▸ **Excerpted text**:
◆ ◆ ◆

The killing of Pace University student Danroy Henry, 20, of Easton, Mass., has engendered widely differing accounts from police and from witnesses, many of them fellow students. Henry's parents, citing a leak of autopsy information indicating their son was driving drunk when he was shot, have called for a federal investigation.
"In circumstances like these, it takes time to find out exactly what occurred and what people were thinking," said Pleasantville police Chief Anthony Chiarlitti.
Henry was killed Oct. 17, when two officers fired at his moving car after police were called to a disturbance that spilled out of a bar in Thornwood, N.Y., near the Pace campus.
One was Pleasantville Officer Aaron Hess, who was hit by the car and required surgery. His chief described Hess, a former Marine, as a trusted officer with "an outstanding record."
"Until someone demonstrates to my satisfaction that Officer Hess did something wrong, I will continue to fully support him," Chiarlitti said.
He said any attempt to characterize Hess as racist "is inappropriate and irresponsible." He did not say who, if anyone, had called the officer racist, and he did not take questions at his news conference.
Michael Sussman, a lawyer for Henry's parents, has said the circumstances of the shooting require an investigation to determine if racial bias or stereotyping played a role. The officers who fired at Henry's car - Hess and Mount Pleasant Officer Ronald Beckley - are white; Henry's family is biracial.

◆ ◆ ◆

▸ **Supplied entries**:
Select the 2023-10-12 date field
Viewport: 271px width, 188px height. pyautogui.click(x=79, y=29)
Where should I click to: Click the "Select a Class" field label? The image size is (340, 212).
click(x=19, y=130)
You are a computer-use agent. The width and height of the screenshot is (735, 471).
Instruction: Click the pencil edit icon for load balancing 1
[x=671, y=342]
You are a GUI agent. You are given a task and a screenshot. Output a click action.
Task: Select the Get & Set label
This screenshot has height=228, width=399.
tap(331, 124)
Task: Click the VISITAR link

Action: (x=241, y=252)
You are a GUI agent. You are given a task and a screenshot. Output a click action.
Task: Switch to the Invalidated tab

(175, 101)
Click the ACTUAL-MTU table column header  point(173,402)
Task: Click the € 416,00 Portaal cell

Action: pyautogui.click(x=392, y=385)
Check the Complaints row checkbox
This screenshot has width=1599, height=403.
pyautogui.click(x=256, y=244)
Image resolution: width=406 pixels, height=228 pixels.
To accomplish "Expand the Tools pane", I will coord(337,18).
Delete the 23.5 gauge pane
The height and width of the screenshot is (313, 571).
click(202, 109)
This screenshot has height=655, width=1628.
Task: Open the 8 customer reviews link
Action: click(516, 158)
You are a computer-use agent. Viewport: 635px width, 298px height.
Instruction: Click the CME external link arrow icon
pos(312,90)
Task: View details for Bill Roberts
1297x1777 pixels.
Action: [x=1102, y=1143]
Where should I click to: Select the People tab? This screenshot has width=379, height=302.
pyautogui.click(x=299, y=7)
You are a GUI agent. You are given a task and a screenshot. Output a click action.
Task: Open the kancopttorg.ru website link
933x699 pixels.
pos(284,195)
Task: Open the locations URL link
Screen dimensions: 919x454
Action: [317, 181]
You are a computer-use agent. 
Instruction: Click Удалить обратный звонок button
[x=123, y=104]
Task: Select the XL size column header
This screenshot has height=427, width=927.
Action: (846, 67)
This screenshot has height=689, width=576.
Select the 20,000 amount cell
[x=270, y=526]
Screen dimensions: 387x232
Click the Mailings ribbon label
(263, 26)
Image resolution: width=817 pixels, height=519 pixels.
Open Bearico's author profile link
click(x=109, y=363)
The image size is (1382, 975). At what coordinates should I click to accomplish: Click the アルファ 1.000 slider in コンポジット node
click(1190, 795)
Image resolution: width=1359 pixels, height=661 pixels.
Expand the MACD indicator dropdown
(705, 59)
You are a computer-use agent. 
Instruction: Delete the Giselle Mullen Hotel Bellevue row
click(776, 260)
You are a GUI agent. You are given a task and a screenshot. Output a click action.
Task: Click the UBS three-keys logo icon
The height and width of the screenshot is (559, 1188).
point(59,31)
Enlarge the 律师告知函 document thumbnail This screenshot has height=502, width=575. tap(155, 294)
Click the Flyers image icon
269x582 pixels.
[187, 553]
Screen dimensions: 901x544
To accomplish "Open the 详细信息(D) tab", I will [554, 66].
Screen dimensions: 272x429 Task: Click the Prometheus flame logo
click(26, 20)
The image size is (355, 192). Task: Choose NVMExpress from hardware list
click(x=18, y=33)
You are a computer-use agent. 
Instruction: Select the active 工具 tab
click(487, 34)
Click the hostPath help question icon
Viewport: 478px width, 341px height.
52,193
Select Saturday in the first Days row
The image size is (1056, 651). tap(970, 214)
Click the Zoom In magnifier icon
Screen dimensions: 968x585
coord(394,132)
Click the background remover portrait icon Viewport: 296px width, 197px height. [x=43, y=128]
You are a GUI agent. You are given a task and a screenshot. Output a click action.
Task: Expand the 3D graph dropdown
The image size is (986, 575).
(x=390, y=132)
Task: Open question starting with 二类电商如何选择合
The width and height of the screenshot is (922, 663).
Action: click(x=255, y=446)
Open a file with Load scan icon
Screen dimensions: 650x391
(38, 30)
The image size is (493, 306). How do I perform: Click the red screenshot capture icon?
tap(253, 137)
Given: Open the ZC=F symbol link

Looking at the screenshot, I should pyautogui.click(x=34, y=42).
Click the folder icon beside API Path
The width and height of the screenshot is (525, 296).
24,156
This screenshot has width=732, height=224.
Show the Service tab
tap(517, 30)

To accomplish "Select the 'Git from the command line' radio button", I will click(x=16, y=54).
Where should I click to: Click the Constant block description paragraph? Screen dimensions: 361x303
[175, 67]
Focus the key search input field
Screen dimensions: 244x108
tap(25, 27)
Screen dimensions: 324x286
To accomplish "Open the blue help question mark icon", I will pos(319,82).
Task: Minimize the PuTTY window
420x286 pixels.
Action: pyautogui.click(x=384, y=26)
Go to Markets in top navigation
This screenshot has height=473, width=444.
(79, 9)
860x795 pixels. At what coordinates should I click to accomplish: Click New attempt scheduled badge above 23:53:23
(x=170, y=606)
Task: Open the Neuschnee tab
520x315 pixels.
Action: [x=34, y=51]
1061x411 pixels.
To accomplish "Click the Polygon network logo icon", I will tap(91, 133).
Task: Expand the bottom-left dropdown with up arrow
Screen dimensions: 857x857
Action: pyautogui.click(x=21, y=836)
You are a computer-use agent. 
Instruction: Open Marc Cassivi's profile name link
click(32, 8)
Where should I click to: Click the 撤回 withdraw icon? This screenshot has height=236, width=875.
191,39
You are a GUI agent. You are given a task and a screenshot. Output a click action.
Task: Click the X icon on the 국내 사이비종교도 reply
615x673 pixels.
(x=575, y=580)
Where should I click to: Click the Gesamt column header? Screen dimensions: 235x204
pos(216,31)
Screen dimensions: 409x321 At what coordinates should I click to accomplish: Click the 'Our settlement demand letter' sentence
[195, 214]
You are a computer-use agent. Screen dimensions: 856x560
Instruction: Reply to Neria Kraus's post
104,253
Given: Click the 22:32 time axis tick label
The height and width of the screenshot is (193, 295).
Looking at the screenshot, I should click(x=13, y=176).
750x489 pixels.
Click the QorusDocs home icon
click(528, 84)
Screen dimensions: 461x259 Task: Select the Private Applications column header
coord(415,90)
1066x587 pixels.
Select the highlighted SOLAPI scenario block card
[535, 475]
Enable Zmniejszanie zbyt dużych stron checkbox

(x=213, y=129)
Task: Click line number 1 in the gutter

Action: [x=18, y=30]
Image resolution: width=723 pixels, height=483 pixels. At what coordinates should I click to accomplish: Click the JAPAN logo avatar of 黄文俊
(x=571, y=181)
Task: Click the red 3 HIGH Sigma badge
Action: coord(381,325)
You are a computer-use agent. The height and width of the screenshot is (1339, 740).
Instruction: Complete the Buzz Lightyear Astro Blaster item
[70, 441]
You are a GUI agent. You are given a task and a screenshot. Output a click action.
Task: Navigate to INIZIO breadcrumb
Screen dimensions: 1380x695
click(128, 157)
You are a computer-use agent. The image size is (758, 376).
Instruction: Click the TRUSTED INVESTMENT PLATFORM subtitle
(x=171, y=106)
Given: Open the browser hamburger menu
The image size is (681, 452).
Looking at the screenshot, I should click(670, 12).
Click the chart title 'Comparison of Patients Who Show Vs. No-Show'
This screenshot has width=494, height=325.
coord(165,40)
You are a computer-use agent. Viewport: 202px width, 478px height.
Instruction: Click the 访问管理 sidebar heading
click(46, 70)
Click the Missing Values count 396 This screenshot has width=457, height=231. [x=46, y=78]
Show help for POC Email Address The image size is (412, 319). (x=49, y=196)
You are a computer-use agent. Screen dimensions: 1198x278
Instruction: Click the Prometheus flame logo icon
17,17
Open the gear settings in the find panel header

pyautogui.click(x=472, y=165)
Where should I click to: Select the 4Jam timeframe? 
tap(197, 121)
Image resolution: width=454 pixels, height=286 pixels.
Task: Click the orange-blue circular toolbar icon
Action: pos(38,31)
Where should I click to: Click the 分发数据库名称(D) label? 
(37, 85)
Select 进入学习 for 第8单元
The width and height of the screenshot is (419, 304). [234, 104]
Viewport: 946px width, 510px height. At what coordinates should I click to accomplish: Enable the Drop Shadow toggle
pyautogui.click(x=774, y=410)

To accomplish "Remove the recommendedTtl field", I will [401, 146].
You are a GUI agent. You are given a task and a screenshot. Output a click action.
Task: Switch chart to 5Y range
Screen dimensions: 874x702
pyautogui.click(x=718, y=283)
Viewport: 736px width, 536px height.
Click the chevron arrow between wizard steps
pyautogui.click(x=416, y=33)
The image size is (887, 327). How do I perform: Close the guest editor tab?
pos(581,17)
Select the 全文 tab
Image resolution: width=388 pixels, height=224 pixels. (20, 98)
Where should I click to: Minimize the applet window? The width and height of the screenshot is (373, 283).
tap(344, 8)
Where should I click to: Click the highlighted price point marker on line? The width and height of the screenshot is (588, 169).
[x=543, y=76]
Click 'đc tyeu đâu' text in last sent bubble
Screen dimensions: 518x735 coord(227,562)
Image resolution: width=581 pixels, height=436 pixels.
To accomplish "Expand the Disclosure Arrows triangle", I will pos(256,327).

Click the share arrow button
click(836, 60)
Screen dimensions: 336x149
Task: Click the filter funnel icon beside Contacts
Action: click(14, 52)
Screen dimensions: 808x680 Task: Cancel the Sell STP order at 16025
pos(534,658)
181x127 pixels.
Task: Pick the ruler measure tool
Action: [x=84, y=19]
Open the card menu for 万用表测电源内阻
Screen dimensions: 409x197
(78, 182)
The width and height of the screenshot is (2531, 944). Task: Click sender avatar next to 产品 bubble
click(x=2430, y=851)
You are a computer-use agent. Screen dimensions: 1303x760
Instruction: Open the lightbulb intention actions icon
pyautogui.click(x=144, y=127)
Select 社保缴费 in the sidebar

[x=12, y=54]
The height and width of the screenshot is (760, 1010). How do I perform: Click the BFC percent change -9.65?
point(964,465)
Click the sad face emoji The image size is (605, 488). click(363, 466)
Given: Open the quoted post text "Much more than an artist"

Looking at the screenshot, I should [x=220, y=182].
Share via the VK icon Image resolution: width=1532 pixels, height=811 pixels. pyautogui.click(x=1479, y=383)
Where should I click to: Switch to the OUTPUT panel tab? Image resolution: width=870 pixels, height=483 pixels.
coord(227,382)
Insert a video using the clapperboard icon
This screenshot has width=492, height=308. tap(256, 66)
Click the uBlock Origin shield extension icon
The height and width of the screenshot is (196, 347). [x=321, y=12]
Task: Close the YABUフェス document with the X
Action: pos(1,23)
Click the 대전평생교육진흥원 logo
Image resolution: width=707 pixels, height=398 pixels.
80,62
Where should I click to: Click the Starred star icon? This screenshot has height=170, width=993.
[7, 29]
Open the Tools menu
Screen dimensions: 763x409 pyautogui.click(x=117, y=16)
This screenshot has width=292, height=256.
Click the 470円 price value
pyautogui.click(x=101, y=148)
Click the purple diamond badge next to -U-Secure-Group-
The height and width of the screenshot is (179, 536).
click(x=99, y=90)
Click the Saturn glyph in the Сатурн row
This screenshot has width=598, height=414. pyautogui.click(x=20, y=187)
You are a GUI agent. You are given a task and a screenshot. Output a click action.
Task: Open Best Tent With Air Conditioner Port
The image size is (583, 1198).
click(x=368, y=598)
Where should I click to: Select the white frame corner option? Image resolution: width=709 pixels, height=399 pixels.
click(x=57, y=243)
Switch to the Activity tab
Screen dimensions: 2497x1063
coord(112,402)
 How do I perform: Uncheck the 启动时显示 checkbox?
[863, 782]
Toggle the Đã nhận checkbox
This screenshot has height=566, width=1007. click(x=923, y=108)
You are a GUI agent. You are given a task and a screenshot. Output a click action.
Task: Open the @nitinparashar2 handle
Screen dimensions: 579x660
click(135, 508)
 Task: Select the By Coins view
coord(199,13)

◆ ◆ ◆

▸ **Exercise brief**:
Please continue the news report on the police shooting of Pace University student Danroy Henry, starting right after its last sentence.

▸ **Answer box**:
Chiarlitti also said it was wrong to judge Henry based on what he called the "unconfirmed" finding of a high blood-alcohol level.
"Please do not rush to judgment on any aspect of this tragic incident," the chief said.
He said only one other Pleasantville officer was at the scene and his department did not make any arrests. There never has been a fatal shooting by a Pleasantville officer, he added. Officials say they do not know whose bullet killed Henry.
Pleasantville is a village within the Town of Mount Pleasant.
Chiarlitti and Mayor Peter Scherer pledged cooperation with any investigation - including a federal one. The U.S. attorney's office in New York said Monday it is monitoring the Westchester County district attorney's investigation, consistent with its general practice.
Sussman said after the police chief's news conference that both the Pleasantville and Mount Pleasant departments "have potential liability for the actions of their officers and no investigation they do could be objective and impartial. Accordingly, we reiterate our request that the Department of Justice and the FBI assume full responsibility for this investigation."
Chief Louis Alagno of the Mount Pleasant Police Department, who is leading an investigation that includes 15 state police officers and four of his own, said he can "assure the Henry family and everyone else involved that this will be a complete and thorough investigation."
"We're working in close coordination with the district attorney and I understand the Department of Justice is monitoring," Alagno said. "No person will be able to unfairly influence this investigation."
He said he had seen no official autopsy results.